Os problemas que tenho encontrado, quase inultrapassáveis, são vários e de distinto impacto. O primeiro é a falta de controle dentro de uma indústria, serviços de tradução, que pode e tem o poder de transmitir e espalhar por todas as camadas sociais uma terminologia, muitas vezes nova, que passará a determinar o significado de novas palavras e mesmo modificar ou acrescentar a das já existentes, portanto com uma influência marcante no desenvolvimento da língua que, como definem acima e bem, é uma entidade dinâmica. Não existem glossários oficiais e cada empresa e cada tradutor faz o seu, dentro do melhor que sabe e pode. E mesmo que existissem não há, que eu saiba, nenhum organismo oficial que imponha ou determine as regras gerais aceitáveis nas traduções e controle, não só a aceitação inicial de novos termos, mas também a sua utilização.
O segundo tem a ver com o exercício da profissão de tradutor. Como é sabido, existem organismos criados dentro de uma variedade de profissões, como advocacia, medicina, engenharia, etc que regula a prática desses serviços, impõe regras de conduta e selecciona quem pode exercer essa profissão. Quiçá o princípio da sua existência tivesse mais a ver com a defesa dos seus próprios interesses mas o certo é que hoje seria inadmissível viver sem eles. Admito até que outra das razões fosse o impacto que essas mesmas profissões pode provocar na sociedade e os perigos decorrentes, se não fossem controladas e vigiadas. A prisão de um inocente, a morte de um indivíduo ou a queda de um prédio são cenários assustadores para que se aceite sem reservas o controle total dessas profissões. Então, por exemplo, a educação e as traduções não o são também? Quando se aceita que as mesmas possam ser exercidas livremente por pessoas, embora qualificadas a nível universitário noutros ramos, muito embora possa haver controlos particulares à posteriori, penso que se está a aceitar uma degradação facilmente evitável. Porque razão pode um médico ser professor, sem qualificações específicas para tal e não pode um professor, qualificado como tal, exercer medicina? A razão é óbvia, o professor não sabe de medicina. Mas o médico também não sabe de ensino! É generalizada a utilização de licenciados nos vários ramos no exercício da educação, ás vezes por falta de professores qualificados outras por necessidades económicas do próprio indivíduo que, dentro da profissão para que está qualificado, não conseguiu emprego. Exactamente o mesmo se passa no campo das traduções. Não existe qualquer limite legal para o exercício da mesma e é invadida por toda a espécie de pára-quedistas. O facto de se conhecer, melhor ou pior uma língua estrangeira, não devia dar direito ao título e ao exercício de tradutor. Existem normas e princípios rígidos aplicáveis às traduções e ensinadas na aprendizagem correcta da profissão de tradução, que são desconhecidos por quem não tenha frequentado essas universidades ou institutos. Posso nomear centenas de casos. Alguns, com o correr dos anos e a vontade de aprender, são já bons tradutores. Mas isso não invalida o princípio indicado.

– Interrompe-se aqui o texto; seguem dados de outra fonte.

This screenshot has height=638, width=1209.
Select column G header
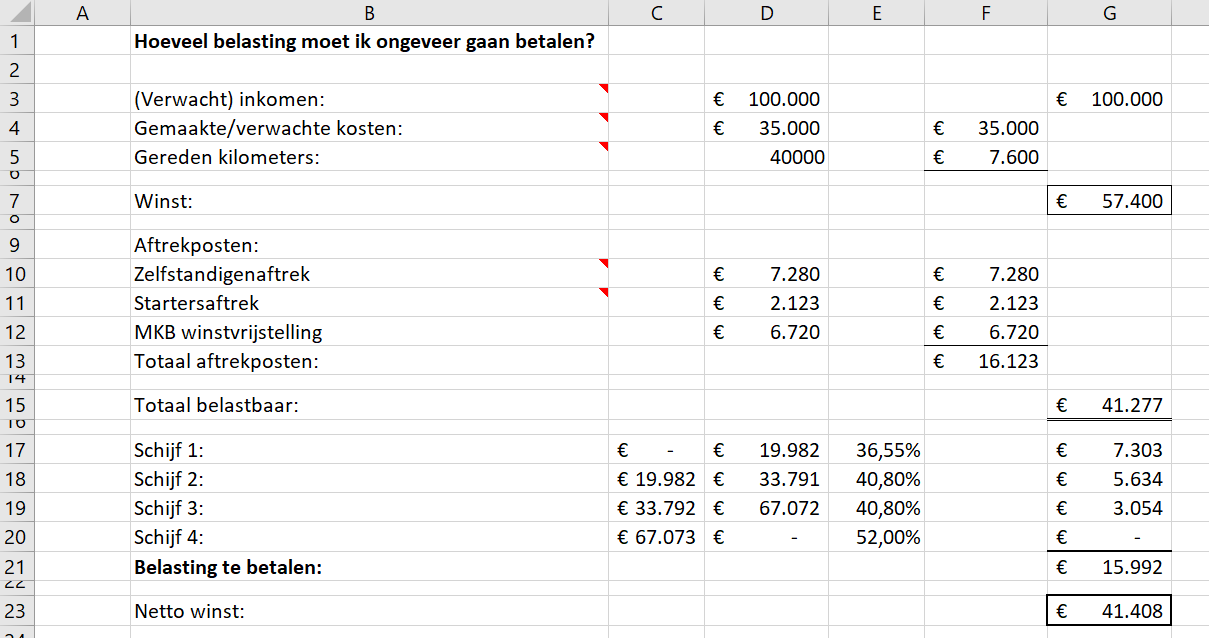point(1109,12)
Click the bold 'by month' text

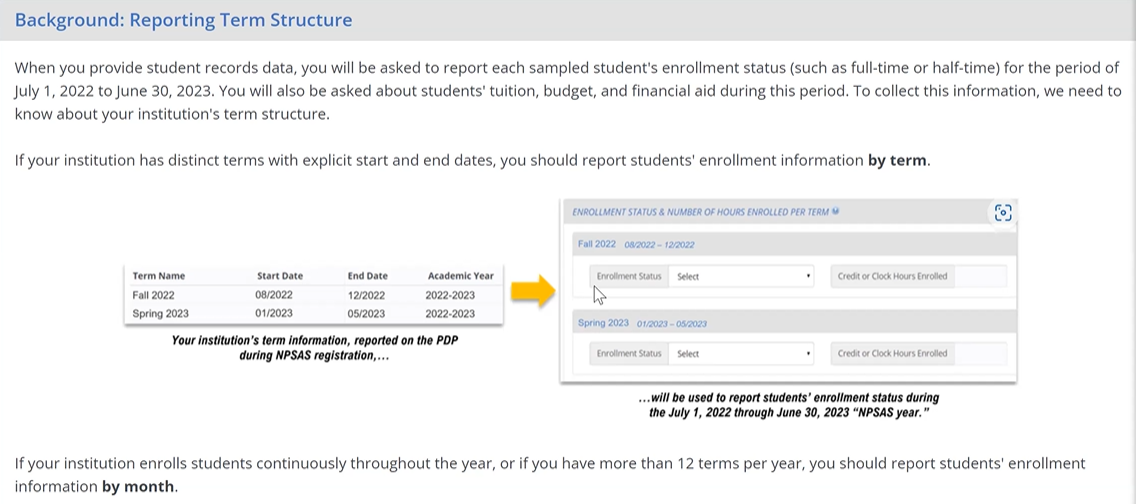(x=139, y=487)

Penso que já justifiquei extensamente porque não acredito nesse projecto, nem no seu altruísmo, nem nos resultados que possam daí advir, nem na cooperação e implementação dos países que o assinem, em especial as antigas colónias portuguesas. A história ainda é muito recente para que se possam esquecer agravos profundos ainda não reparados.
Devo ainda acrescentar que não acredito na chamada "democracia" actual em que a vontade de muitos ignorantes prevalece sobre o conhecimento profundo de alguns, conduzindo a situações como a da eleição de George Bush, não uma mas duas vezes, com os resultados funestos que estamos agora a sofrer e que demorarão muitos anos a sanar.
Embora possa parecer pessimista, e tenho fortes razões para o ser, poderão sempre contar com o meu apoio e colaboração em tudo o que possa transformar o nosso mundo num mundo melhor.